*** Recorded information

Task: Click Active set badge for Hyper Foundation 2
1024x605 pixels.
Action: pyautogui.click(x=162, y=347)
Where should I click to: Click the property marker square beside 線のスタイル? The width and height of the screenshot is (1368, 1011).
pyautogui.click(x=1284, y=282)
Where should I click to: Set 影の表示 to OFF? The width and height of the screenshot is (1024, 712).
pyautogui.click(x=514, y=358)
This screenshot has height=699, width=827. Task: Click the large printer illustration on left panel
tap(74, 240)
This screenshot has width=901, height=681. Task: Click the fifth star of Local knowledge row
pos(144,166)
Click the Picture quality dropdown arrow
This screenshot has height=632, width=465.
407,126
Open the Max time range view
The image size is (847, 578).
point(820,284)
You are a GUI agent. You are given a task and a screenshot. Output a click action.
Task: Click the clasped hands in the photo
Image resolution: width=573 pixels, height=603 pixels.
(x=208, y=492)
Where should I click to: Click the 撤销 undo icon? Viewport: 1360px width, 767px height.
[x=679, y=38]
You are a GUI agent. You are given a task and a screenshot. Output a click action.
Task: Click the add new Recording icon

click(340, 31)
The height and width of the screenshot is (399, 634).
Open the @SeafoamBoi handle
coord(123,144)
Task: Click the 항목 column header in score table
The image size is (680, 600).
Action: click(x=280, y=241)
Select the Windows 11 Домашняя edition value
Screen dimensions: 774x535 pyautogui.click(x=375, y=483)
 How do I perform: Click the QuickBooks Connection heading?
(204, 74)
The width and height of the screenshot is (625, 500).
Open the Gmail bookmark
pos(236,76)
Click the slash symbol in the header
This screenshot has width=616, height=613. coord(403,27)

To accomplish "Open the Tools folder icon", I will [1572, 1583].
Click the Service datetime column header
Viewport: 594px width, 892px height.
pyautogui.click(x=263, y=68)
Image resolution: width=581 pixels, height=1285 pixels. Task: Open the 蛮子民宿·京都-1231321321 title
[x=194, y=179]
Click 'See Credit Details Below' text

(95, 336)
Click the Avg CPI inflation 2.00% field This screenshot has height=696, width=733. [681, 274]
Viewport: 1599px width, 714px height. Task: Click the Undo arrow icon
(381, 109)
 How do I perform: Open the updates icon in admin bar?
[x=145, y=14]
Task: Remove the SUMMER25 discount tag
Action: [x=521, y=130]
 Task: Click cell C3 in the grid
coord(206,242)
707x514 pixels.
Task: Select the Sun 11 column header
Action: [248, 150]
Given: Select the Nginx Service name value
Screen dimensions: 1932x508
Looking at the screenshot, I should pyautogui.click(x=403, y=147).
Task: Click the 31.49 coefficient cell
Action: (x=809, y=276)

******

● Exercise goal
Set down the whole of the material again, exactly.

● Final answer
Task: Click Active set badge for Hyper Foundation 2
1024x605 pixels.
Action: pyautogui.click(x=162, y=347)
Where should I click to: Click the property marker square beside 線のスタイル? The width and height of the screenshot is (1368, 1011).
pyautogui.click(x=1284, y=282)
Where should I click to: Set 影の表示 to OFF? The width and height of the screenshot is (1024, 712).
pyautogui.click(x=514, y=358)
This screenshot has height=699, width=827. Task: Click the large printer illustration on left panel
tap(74, 240)
This screenshot has width=901, height=681. Task: Click the fifth star of Local knowledge row
pos(144,166)
Click the Picture quality dropdown arrow
This screenshot has height=632, width=465.
407,126
Open the Max time range view
The image size is (847, 578).
point(820,284)
You are a GUI agent. You are given a task and a screenshot. Output a click action.
Task: Click the clasped hands in the photo
Image resolution: width=573 pixels, height=603 pixels.
(x=208, y=492)
Where should I click to: Click the 撤销 undo icon? Viewport: 1360px width, 767px height.
[x=679, y=38]
You are a GUI agent. You are given a task and a screenshot. Output a click action.
Task: Click the add new Recording icon

click(340, 31)
The height and width of the screenshot is (399, 634).
Open the @SeafoamBoi handle
coord(123,144)
Task: Click the 항목 column header in score table
The image size is (680, 600).
Action: click(x=280, y=241)
Select the Windows 11 Домашняя edition value
Screen dimensions: 774x535 pyautogui.click(x=375, y=483)
 How do I perform: Click the QuickBooks Connection heading?
(204, 74)
The width and height of the screenshot is (625, 500).
Open the Gmail bookmark
pos(236,76)
Click the slash symbol in the header
This screenshot has width=616, height=613. coord(403,27)

To accomplish "Open the Tools folder icon", I will [1572, 1583].
Click the Service datetime column header
Viewport: 594px width, 892px height.
pyautogui.click(x=263, y=68)
Image resolution: width=581 pixels, height=1285 pixels. Task: Open the 蛮子民宿·京都-1231321321 title
[x=194, y=179]
Click 'See Credit Details Below' text

(95, 336)
Click the Avg CPI inflation 2.00% field This screenshot has height=696, width=733. [681, 274]
Viewport: 1599px width, 714px height. Task: Click the Undo arrow icon
(381, 109)
 How do I perform: Open the updates icon in admin bar?
[x=145, y=14]
Task: Remove the SUMMER25 discount tag
Action: [x=521, y=130]
 Task: Click cell C3 in the grid
coord(206,242)
707x514 pixels.
Task: Select the Sun 11 column header
Action: [248, 150]
Given: Select the Nginx Service name value
Screen dimensions: 1932x508
Looking at the screenshot, I should pyautogui.click(x=403, y=147).
Task: Click the 31.49 coefficient cell
Action: (x=809, y=276)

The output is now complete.